Anderson and Nolte offer versatility on the wing to complement Mitchell and junior guard Joe Harris, and Jones has helped dull the sting of senior point guard Jontel Evans’ nagging health issues with a broken right foot.
Tobey has impressed the most in recent weeks, leading the team in scoring twice in the past four games and helping compensate for sophomore forward Darion Atkins’ swoon as he copes with a shin injury. Combining a polished low-post game with an adequate jumper, Tobey has helped stretch opposing front courts defensively and granted Mitchell more room to operate.
“With teams keying in on me so much on the offensive glass and setting traps and stuff like that, we get some easy buckets,” Mitchell said. “When you have to account for both [Tobey and me], there’s no way you can do both at the same time.”
Even though Bennett noted that Tobey is still learning how to defend bigger, stronger forwards such as Clemson senior Devin Booker last Saturday, Tobey’s potential is hard to ignore.
“He had a little trouble [against Booker], but I think what’s promising for him is he’s shown the ability to adjust and improve, and he does have that offensive prowess,” Bennett said.
Tobey’s difficulties with Booker epitomized one of Virginia’s shakiest defensive afternoons all season. The Cavaliers allowed Clemson — which entered the game second to last in the ACC with 64.3 points per game — to shoot 17-of-33 from the field and 6-of-10 from beyond the arc.

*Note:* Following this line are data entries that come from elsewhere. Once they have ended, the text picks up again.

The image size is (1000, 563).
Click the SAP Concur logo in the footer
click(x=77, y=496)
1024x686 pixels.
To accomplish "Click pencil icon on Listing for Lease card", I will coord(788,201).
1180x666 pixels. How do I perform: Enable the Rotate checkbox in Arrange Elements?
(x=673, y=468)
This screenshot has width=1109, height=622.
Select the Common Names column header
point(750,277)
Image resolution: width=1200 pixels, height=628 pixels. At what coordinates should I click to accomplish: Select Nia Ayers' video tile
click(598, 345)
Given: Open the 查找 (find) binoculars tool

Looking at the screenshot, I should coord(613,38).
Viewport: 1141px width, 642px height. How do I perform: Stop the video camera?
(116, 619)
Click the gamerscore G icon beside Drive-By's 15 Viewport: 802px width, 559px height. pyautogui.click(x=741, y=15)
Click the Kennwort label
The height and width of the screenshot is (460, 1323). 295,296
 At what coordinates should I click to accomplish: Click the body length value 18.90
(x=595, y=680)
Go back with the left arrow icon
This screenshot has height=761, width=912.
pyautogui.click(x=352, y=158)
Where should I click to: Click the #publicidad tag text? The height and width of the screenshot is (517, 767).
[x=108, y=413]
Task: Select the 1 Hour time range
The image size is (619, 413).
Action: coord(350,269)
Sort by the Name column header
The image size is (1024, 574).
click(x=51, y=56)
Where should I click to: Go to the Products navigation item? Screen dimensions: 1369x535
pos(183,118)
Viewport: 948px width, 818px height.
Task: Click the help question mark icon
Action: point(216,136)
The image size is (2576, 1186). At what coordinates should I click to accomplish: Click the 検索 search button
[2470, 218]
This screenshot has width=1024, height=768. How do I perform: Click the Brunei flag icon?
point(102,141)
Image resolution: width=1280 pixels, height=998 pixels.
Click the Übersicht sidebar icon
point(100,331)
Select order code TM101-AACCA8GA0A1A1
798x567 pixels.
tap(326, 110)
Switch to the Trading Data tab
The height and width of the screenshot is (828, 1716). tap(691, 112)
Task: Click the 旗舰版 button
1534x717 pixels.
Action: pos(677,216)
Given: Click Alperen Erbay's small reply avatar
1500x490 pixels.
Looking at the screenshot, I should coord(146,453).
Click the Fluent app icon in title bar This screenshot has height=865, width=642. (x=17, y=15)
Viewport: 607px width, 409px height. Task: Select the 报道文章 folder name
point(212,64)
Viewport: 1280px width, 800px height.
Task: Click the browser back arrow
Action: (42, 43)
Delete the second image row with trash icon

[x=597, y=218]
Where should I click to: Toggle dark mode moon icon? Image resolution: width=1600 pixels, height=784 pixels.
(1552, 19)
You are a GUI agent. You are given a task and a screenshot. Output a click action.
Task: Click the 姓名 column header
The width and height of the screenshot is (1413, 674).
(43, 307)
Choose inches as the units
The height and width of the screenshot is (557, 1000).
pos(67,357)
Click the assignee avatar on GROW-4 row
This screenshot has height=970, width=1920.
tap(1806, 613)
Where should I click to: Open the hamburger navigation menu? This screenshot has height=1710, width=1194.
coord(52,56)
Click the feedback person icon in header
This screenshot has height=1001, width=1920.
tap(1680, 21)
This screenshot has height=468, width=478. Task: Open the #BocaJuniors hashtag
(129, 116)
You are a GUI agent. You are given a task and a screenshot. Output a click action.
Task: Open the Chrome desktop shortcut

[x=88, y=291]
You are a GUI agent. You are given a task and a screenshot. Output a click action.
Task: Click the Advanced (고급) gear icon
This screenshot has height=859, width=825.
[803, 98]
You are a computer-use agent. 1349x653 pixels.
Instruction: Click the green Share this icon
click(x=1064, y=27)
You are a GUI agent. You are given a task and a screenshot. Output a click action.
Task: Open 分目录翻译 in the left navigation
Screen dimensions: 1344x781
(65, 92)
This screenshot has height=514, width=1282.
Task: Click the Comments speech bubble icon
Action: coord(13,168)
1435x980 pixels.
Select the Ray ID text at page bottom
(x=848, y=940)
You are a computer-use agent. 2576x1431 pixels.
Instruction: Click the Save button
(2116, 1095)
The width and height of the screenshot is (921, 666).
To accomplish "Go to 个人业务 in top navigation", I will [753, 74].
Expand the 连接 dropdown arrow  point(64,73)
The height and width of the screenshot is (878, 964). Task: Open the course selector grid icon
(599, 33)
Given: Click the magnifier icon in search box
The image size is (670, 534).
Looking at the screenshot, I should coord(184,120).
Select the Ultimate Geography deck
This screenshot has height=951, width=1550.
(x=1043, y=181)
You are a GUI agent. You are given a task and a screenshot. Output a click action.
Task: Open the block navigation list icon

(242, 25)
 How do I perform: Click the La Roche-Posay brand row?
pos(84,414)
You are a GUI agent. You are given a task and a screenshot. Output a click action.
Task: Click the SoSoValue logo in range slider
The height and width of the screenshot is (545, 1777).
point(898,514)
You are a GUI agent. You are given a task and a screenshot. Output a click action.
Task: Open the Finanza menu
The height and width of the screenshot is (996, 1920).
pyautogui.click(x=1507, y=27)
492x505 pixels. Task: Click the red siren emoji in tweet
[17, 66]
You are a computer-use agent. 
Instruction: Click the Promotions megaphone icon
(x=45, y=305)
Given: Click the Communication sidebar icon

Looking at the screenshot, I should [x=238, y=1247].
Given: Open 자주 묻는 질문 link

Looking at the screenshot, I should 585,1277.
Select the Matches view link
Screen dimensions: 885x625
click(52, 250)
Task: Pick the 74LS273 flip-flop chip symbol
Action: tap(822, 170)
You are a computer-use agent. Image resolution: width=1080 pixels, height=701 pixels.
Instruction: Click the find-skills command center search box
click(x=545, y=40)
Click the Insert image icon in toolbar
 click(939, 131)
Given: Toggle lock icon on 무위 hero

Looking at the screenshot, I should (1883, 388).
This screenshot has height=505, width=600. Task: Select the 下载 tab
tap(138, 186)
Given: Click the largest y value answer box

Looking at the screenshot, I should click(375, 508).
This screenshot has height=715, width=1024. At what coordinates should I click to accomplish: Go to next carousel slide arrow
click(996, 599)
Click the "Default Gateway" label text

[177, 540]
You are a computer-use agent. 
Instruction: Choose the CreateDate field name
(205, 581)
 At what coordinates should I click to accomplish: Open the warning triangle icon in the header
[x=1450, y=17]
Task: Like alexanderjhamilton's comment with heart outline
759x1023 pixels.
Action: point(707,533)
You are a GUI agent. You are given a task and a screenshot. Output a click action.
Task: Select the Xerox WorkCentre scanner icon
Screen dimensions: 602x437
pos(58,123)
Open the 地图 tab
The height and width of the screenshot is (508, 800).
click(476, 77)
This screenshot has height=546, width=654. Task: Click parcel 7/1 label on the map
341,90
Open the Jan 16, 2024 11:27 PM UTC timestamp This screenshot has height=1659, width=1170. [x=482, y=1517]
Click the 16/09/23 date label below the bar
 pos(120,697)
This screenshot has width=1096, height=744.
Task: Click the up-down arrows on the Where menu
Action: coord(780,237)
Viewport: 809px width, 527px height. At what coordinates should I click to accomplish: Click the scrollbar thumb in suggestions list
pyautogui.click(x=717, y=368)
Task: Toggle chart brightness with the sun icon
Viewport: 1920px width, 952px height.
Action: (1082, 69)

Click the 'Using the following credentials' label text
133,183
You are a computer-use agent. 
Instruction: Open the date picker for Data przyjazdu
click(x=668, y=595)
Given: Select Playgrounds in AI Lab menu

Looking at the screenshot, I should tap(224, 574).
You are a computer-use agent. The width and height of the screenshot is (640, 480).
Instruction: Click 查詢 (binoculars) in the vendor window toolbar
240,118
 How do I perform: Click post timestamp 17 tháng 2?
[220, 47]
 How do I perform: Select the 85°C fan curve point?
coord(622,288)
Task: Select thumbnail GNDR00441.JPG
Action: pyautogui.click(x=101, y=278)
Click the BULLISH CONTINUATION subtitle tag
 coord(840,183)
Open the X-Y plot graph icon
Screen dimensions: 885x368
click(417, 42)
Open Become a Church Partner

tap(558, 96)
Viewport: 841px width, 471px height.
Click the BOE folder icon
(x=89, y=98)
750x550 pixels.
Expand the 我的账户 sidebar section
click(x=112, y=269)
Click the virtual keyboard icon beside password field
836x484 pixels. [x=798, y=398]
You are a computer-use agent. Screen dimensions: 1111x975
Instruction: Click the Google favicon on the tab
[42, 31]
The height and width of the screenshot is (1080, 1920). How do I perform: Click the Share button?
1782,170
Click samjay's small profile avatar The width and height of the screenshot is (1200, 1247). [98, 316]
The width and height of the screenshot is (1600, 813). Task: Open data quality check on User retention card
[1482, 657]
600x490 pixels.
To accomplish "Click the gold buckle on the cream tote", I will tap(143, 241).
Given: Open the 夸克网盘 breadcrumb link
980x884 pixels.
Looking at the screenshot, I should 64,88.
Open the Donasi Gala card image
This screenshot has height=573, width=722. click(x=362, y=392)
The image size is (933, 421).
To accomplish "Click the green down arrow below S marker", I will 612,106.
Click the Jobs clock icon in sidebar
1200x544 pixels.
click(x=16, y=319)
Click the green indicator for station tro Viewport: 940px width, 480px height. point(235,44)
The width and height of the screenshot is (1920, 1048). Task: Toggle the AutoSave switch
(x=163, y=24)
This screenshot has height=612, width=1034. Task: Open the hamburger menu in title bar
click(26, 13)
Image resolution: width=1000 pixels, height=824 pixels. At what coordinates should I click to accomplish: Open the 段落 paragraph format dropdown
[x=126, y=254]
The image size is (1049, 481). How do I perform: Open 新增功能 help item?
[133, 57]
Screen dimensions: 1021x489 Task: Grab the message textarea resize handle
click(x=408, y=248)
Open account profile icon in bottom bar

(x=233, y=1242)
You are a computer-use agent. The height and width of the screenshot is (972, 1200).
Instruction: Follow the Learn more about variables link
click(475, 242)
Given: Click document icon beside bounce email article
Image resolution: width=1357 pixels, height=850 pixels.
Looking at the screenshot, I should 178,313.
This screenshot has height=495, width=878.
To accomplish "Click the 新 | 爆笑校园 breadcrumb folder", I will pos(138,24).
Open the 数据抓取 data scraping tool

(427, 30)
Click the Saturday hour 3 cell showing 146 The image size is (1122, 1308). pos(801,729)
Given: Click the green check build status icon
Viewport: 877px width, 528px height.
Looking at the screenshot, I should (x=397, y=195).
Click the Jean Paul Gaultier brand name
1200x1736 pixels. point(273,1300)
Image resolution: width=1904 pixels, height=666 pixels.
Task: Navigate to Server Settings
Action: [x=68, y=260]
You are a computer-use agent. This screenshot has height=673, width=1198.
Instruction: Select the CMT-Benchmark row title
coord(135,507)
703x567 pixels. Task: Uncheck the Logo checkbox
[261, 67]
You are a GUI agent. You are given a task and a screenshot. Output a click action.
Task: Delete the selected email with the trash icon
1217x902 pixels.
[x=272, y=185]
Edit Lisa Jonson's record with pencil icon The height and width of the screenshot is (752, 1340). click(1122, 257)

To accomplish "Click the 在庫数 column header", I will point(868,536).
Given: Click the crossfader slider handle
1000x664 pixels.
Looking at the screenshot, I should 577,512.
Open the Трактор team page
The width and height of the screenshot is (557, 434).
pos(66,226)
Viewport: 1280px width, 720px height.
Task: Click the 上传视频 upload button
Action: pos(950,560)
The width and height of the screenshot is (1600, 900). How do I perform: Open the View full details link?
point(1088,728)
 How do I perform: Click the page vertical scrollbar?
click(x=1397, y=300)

“It was a very impressive second half,” Bennett said of the Tigers’ 35-point eruption in the period. “They certainly were effective, and we didn’t do a good enough job, obviously, to stop them.”
Virginia will need to tighten its usually staunch defense against the Seminoles (10-6, 2-1 ACC), who rank fifth in the ACC in field goal percentage. Less than a year after winning the ACC Tournament and earning a No. 3 seed in the NCAA Tournament, Florida State has failed to meet lofty preseason expectations, dropping its opener to South Alabama and dropping three straight games in late November and early December. But the Seminoles didn’t catch fire last season until the 17th game on their schedule — a 90-57 drubbing of then No. 3 North Carolina — and still feature senior guard Michael Snaer, who leads the team with 15.1 points per game.
Florida State has handily defeated Virginia in past contests, winning 10 of the last 11 matches between the two schools. The last seven times the two teams faced off, the Seminoles came out on top. Last March, with the teams neck and neck in the ACC standings, Seminole then-sophomore guard Ian Miller sank a game-winning 3-pointer to help Florida State escape John Paul Jones Arena with a 63-60 victory.
Ultimately, Virginia will depend upon its young contributors to strengthen its NCAA tournament prospects by earning another ACC win against a talented adversary.
“They’ve been a huge help,” Mitchell said of the newcomers. “We need them to step up and make big plays for us, and they have. The young guys, they just need to continue to do what they’re doing now.”